To run the e2e tests, use the following command:

make e2e

Help in contributing tests is always appreciated :)

Acceptance tests

Acceptance tests are located in the tests/acceptance directory. They are designed to test the DMS functionality in a more integrated manner, simulating real-world scenarios. It's recommended to first read the Acceptance Tests README for detailed instructions on how to set up and run the tests.

To run the acceptance tests, use the following command:

make run-acceptance

Manual Testing

When manually testing DMS, you usually want to setup multiple DMSes either under the same machine or across different machines (or VMs).

Your DMSes should also use their own NuNet private network so that deployments get limited for the peers you're controlling.

Let's explore how to do exactly this:

Running DMS and config file

When running a DMS daemon, you probably want to use a specific capability context as in:

nunet run -c <cap-context>
# if context is not specified, defaults to:
nunet run -c dms

What that does is: for this DMS instance, all the actor authorization procedures will rely on the specified capability context.

Config file

All nunet commands rely on a configuration file dms_config.json that defines certain parameters of the DMS.

Use the following to open, and possibly edit, your configuration file.

Make sure you have set EDITOR environment variable first

nunet config edit

IMPORTANT: you don't have to create a dms_config.json file to run a dms. DMS will use an in-memory configuration with default values.

dms_config.json will only explictly be written to your disk if you either create it manually or if you use nunet config edit

Everytime you use nunet command, it will look for the dms_config.json file on the following order:

Current directory
~/.nunet
/etc/nunet

Be careful: if you executed a nunet run command on one directory containing a specific dms_config.json file and execute nunet actor cmd ... on another directory, it may find a different configuration (or simply initialize a default config in-memory).

What is the problem with that?

nunet actor cmd might try to contact DMS daemon using the wrong REST port since they might be defined differently from both configuration files used by each command.

Actor behaviors

As you have seen from the NuActor documentation, most functionalities requested and processed between actors happen through actor behaviors.

Some behaviors, not all, can be invoked using the nunet actor cmd command.

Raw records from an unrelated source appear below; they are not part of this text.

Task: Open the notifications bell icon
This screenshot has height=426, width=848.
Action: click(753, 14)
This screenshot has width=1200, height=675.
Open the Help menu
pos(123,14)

Of course, a DMS daemon must be running.

See all available behaviors invokable with cmd running:

nunet actor cmd

To know information (e.g.: available flags) about a cmd-behavior, run:

nunet actor cmd <cmd-behavior> --help
# e.g.:
nunet actor cmd /dms/node/peers/self --help

Running multiple DMS instances

If you're running multiple DMSes on different machines or VMs, you might skip the following Configuration file section.

Otherwise, if you're running all on the same machine, be sure to change the configuration of each first.

Configuration file

Note: this step is only necessary if you're running all instances on the same machine

Create a directory for each DMS
Run nunet config edit inside each directory to explictly multiple dms_config.json files

Recommended to use meaningful names for each DMS

Example using a DMS named bob (bob would be used for the capability context name too):

mkdir -p ~/nunet/bob && cd ~/nunet/bob && nunet config edit

For each DMS, you have to change the following:

p2p.listen_address (just change both ports being used)
rest.port
profiler.port
observability.log_file (avoid overwriting log file)
general.work_dir (recommended to use same previous dir as ~/nunet/bob)
general.data_dir (recommended to use same previous dir as ~/nunet/bob/data)

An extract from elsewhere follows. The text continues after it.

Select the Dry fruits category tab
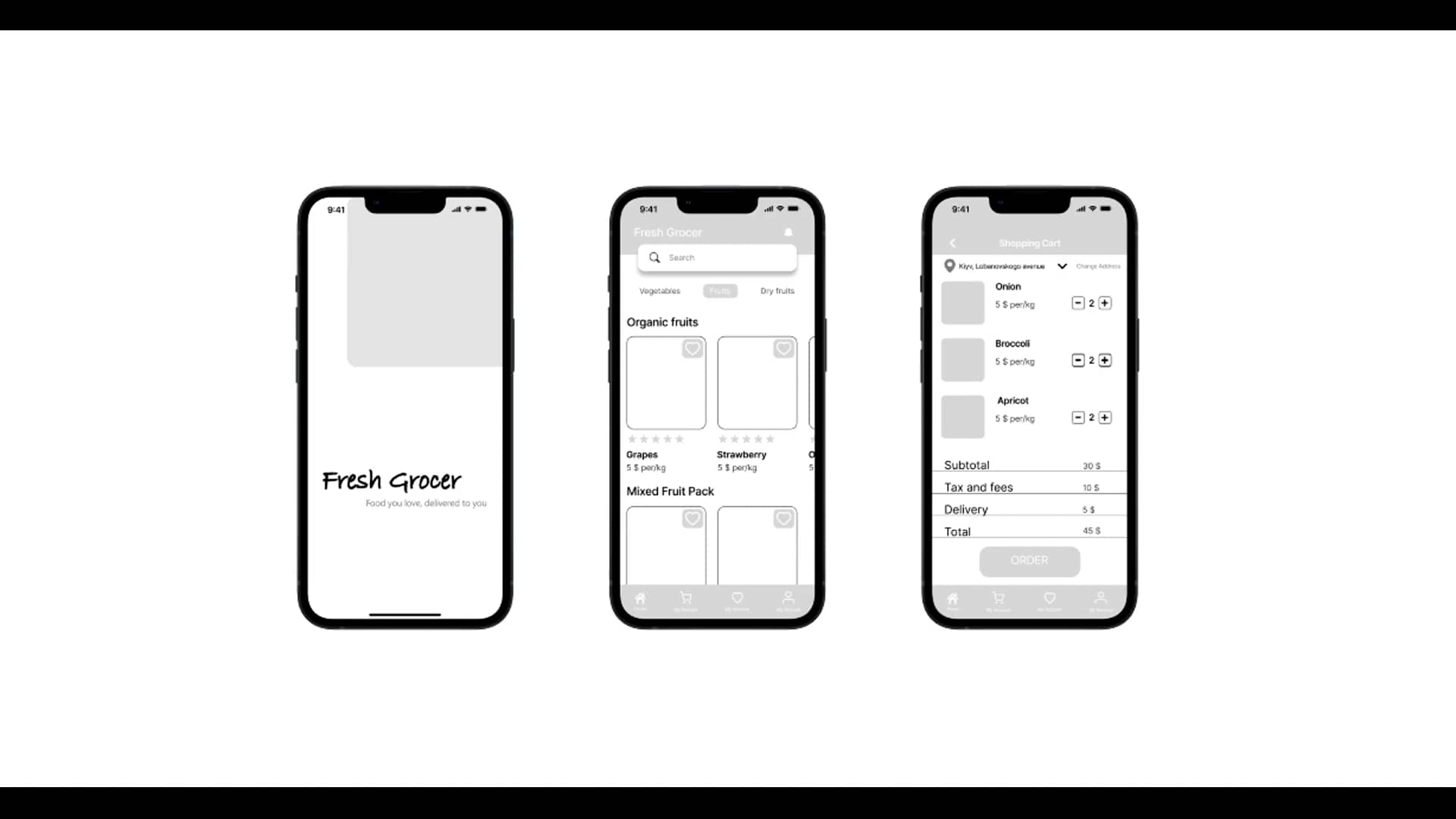The width and height of the screenshot is (1456, 819). [x=778, y=291]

IMPORTANT: recommended to run both nunet run and other nunet commands (such as nunet actor cmd) from the same directory for each DMS instance. Then, commands will use the same configuration as you wish depending on the directory you're located.

Setting up capabilities

The repository contains two interactive scripts to make the capability setup easier:

./maint-scripts/quickstart.sh
./maint-scripts/private_network.sh

quickstart.sh goes through the process of creating keys and capability contexts for your identities (one for user, another for node). It also anchors your user as root on your node by default.

private_network.sh will enable you to create or join an existing private network where you will able to make deployments. This script deals with granting, setting anchors and delegating capabilities between the parties.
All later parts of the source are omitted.